Alas, this infighting proves to be a feint. The true villain of Dark Phoenix is Vuk, the leader of a race of extraterrestrials who covet Jean’s power and plan to use it to wipe out humanity and then reconstitute their ravaged homeland on Earth. (Or something.) Vuk should be a highlight, given that she assumes the human form of Jessica Chastain, but despite her platinum hair and high heels, she exemplifies the film’s fundamental failures. Kinberg supplies a number of scenes in which Jean and Vuk do battle, which really means that they wince and growl and sigh while surrounded by floating motes of dust and swirling flashes of light. (He also includes countless scenes of idiotic humans firing machine guns at aliens who are plainly bulletproof.) There is no heft to the action, just empty posturing and vague intimations of monumental struggle.
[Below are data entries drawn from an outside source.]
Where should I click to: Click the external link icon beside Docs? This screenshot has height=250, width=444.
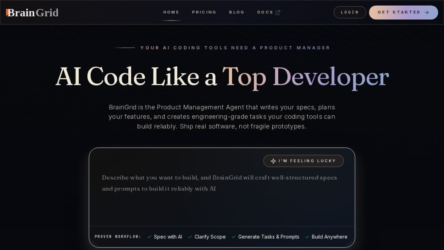click(x=278, y=13)
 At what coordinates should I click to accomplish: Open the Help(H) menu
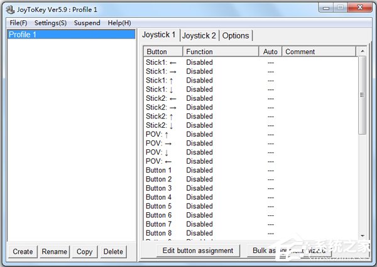tap(119, 23)
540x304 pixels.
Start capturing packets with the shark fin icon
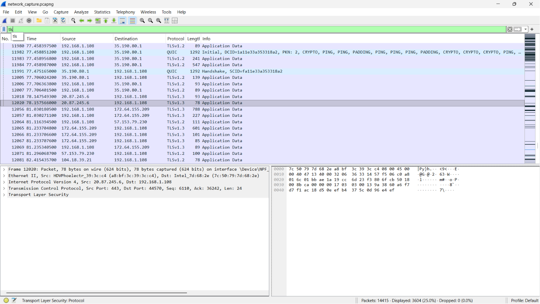5,21
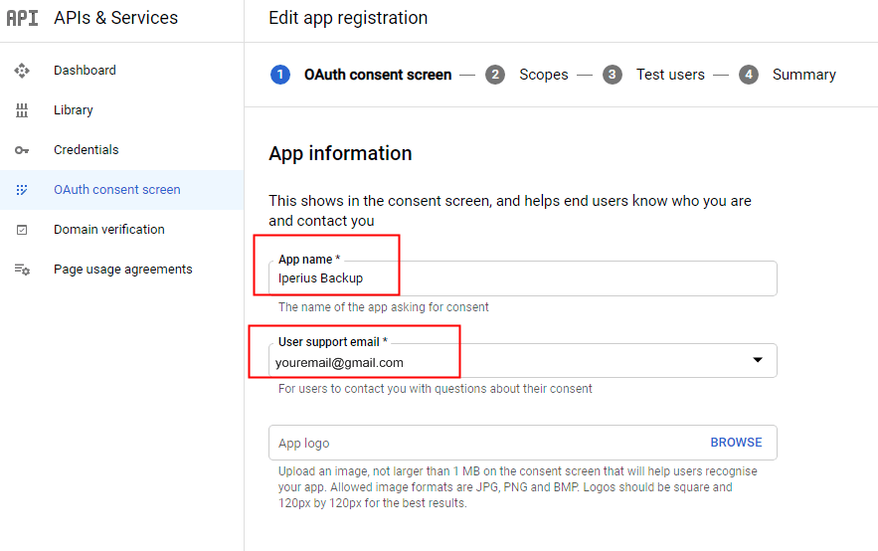Open the youremail@gmail.com support email selector
The image size is (878, 551).
(522, 361)
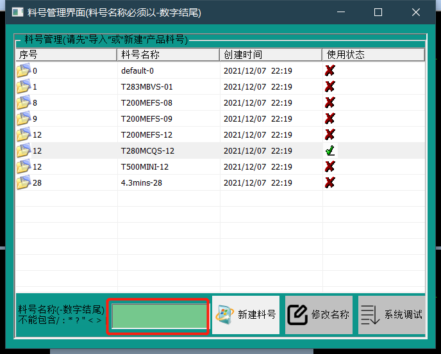The width and height of the screenshot is (441, 354).
Task: Click the app icon in title bar
Action: coord(18,12)
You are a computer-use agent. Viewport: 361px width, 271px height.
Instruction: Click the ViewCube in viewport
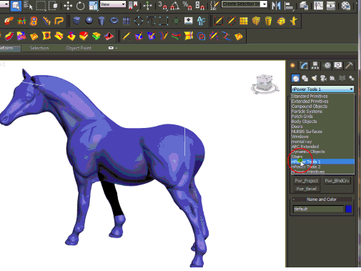264,84
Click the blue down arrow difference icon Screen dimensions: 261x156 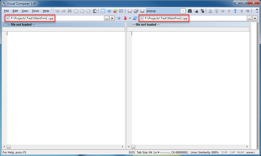pyautogui.click(x=235, y=11)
Don't pretend you wouldn't watch the Magneto spinoff.

Kinberg’s failures as a purveyor of superhero mayhem aside, Dark Phoenix occupies a curious place in the comic-book canon. It understands its characters well enough, and when it occasionally relaxes and gives its actors room to breathe, they perform nicely. Turner, no stranger to communicating seismic change—after all, she spent most of this decade gradually shepherding Sansa Stark from a girlish naïf into a master manipulator—effectively taps into Jean’s existential angst, while Fassbender is reliably smoldering as everyone’s favorite metal-wielder. Yet there’s also an undercurrent of drudging repetition, and not just because Brett Ratner previously told a similar story of Jean’s tortured transformation, which formed the fulcrum of the much-reviled X-Men: The Last Stand. Kinberg’s particular narrative may be different, but his fundamental building blocks—the conflict and reconciliation, the inanity of the academy’s teacher-student dynamics, the wispy gestures toward topicality—all feel yanked from prior X-Men movies.
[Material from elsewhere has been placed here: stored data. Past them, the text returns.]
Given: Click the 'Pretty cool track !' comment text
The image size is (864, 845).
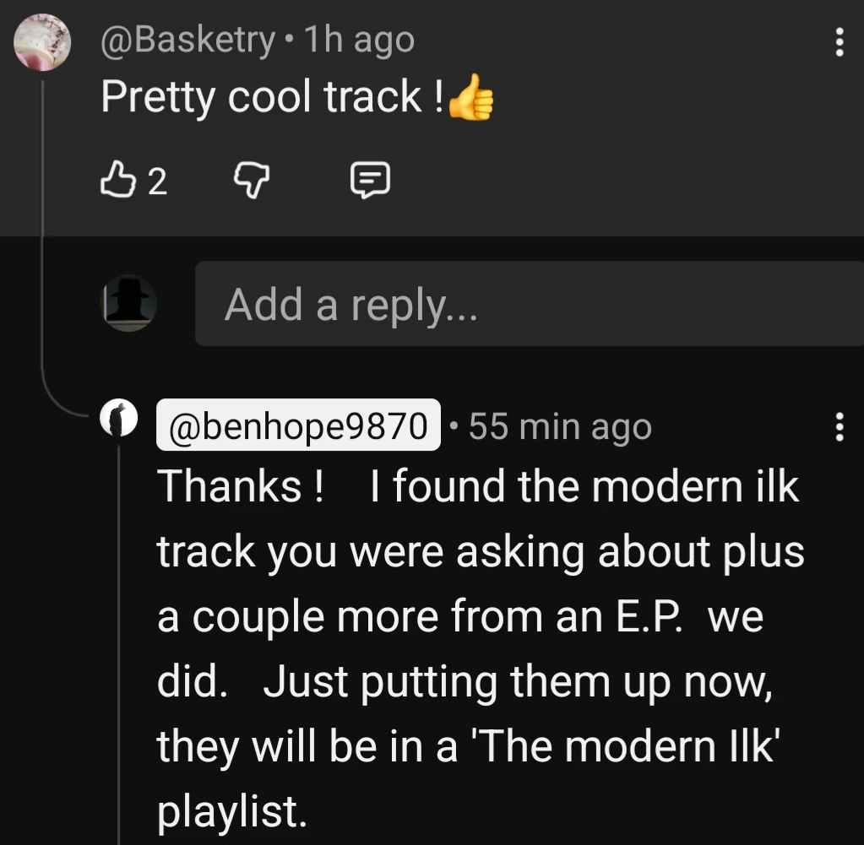Looking at the screenshot, I should [x=272, y=97].
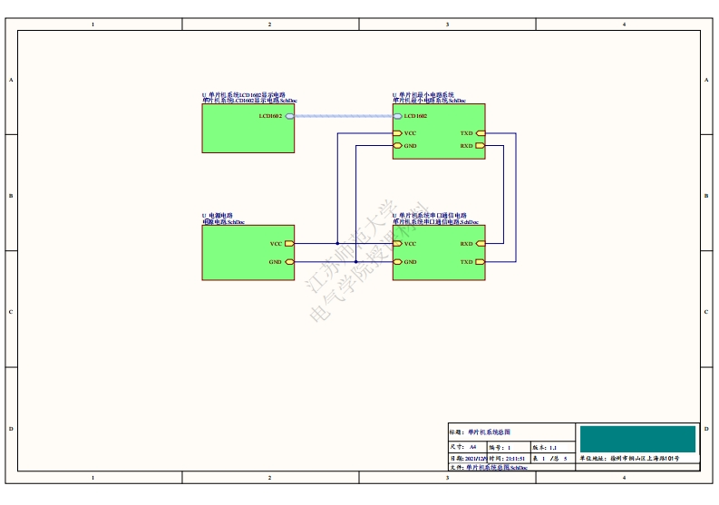
Task: Select the junction dot on the GND wire
Action: point(355,262)
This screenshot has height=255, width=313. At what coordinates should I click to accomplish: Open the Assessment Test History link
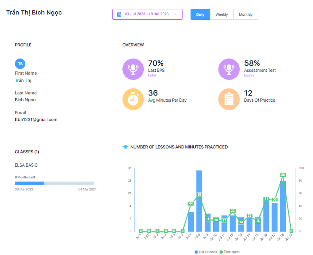(x=249, y=75)
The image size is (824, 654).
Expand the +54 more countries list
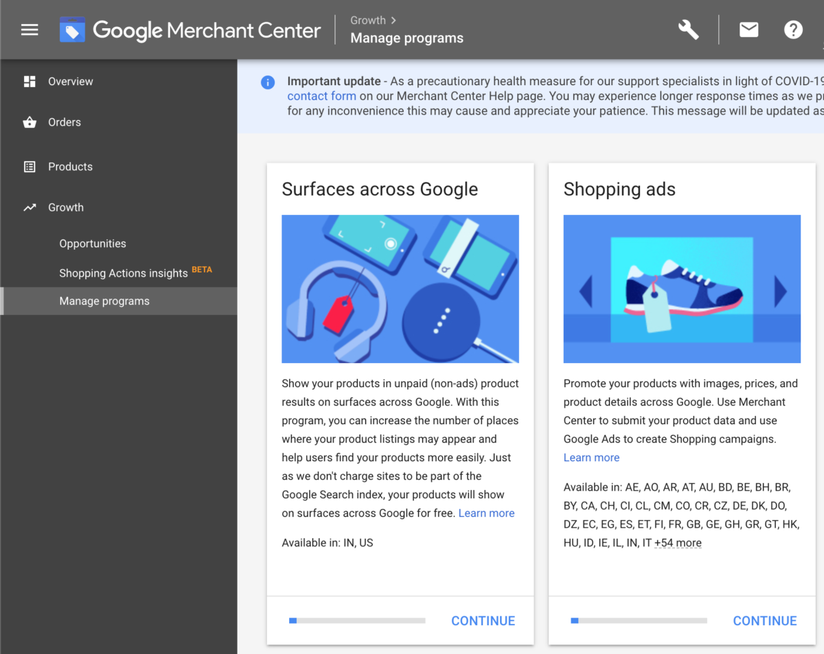coord(678,542)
Except, perhaps, for the finality. Essentially, Dark Phoenix functions as an elegy for Fox’s X-Men Universe, which has run for nearly 20 years and has yielded 12 wildly varied episodes. Of course, no one will pretend that we’re done seeing the X-Men on screen, not when the predominant reaction to Disney’s acquisition of Fox was, “Cool, now Wolverine can fight Hulk!” But it does feel like a swan song for this particular iteration of X-Men movies, and for their talented cast. (As was the case with Logan, there’s no post-credits stinger.) That recognition lends Dark Phoenix a frisson of emotion that the film itself does little to earn, or to amplify. Maybe it’s invented a new, post-entertainment form of fan service. In refusing to be memorable, the movie has made it that much easier to say goodbye.